Qureshi asserts Pakistan to continue fencing Durand Line

MONITORING (SW) – Pakistan on Monday vowed to protect its interests and continue fencing its controversial Durand Line border with Afghanistan.

At a news conference in the capital Islamabad, Foreign Minister Shah Mahmood Qureshi said Pakistan is engaging with the Taliban to “diplomatically” resolve some “confusions” over the fencing exercise, reported Anadolu Agency.

Late last month, Pakistani soldiers were stopped from installing a security fence in the eastern province of Nangarhar, the first such incident since the Taliban came to power in mid-August 2021.

Islamabad previously claimed that the row was resolved and the two sides agreed to work with “consensus.”

“We are not silent. We have fenced the border (with Afghanistan), and it will continue,” Qureshi said in response to a question.

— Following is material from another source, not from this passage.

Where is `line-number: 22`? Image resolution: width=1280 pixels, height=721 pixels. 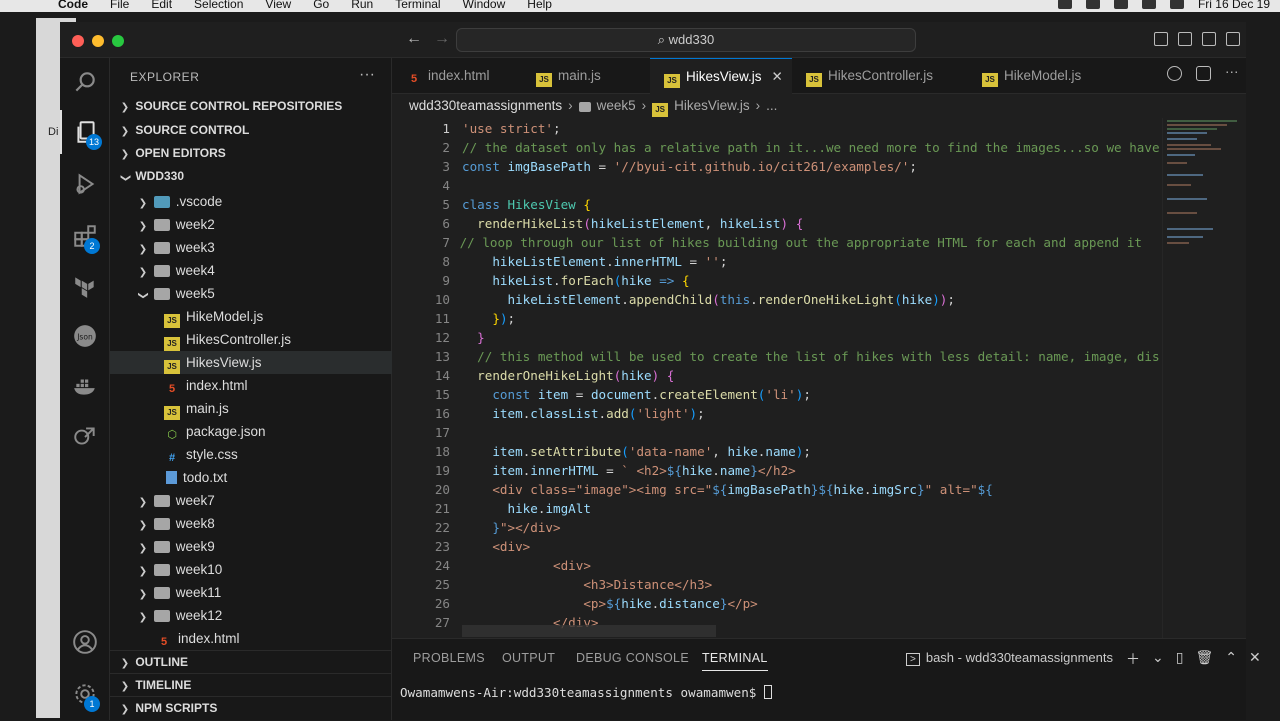
line-number: 22 is located at coordinates (442, 528).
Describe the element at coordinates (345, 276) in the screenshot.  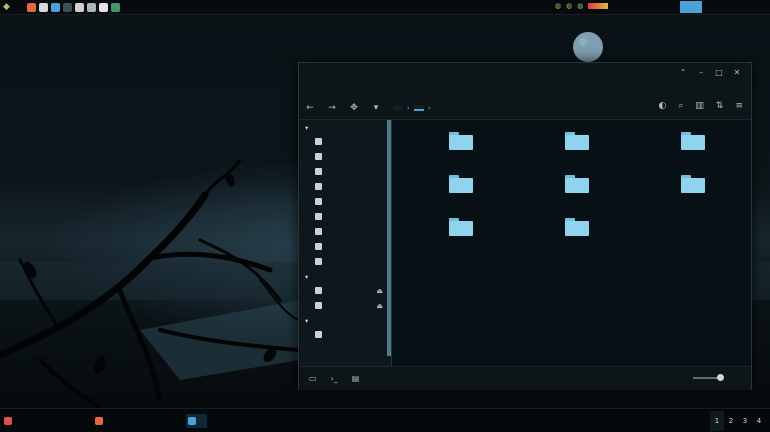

“Afghanistan is our brotherly and friendly country. Some quarters want to unnecessarily raise this issue, which is not in Pakistan’s interest,” he went on to say, reiterating that the dispute is being handled through diplomatic channels.

Pakistan, which shares a border of almost 2,670 kilometers (1,640 miles) with Afghanistan, began the fencing in 2017 to block militant infiltration, smuggling and other illegal crossings.

According to the government, more than 90% of the work has been completed.

Pakistan and landlocked Afghanistan share 18 crossing points, with the busiest ones being the northwestern Torkham and Chaman border posts.

Afghanistan does not recognize the Durand Line – the de facto border region between the two countries – on the grounds that it was created by a British colonial regime “to divide ethnic Pashtuns.”

The border was established in 1893 in line with an agreement between India under British colonial rule and Abdur Rahman Khan, the then-ruler of Afghanistan.

Islamabad, however, insists the Durand Line is a permanent border between the neighbors.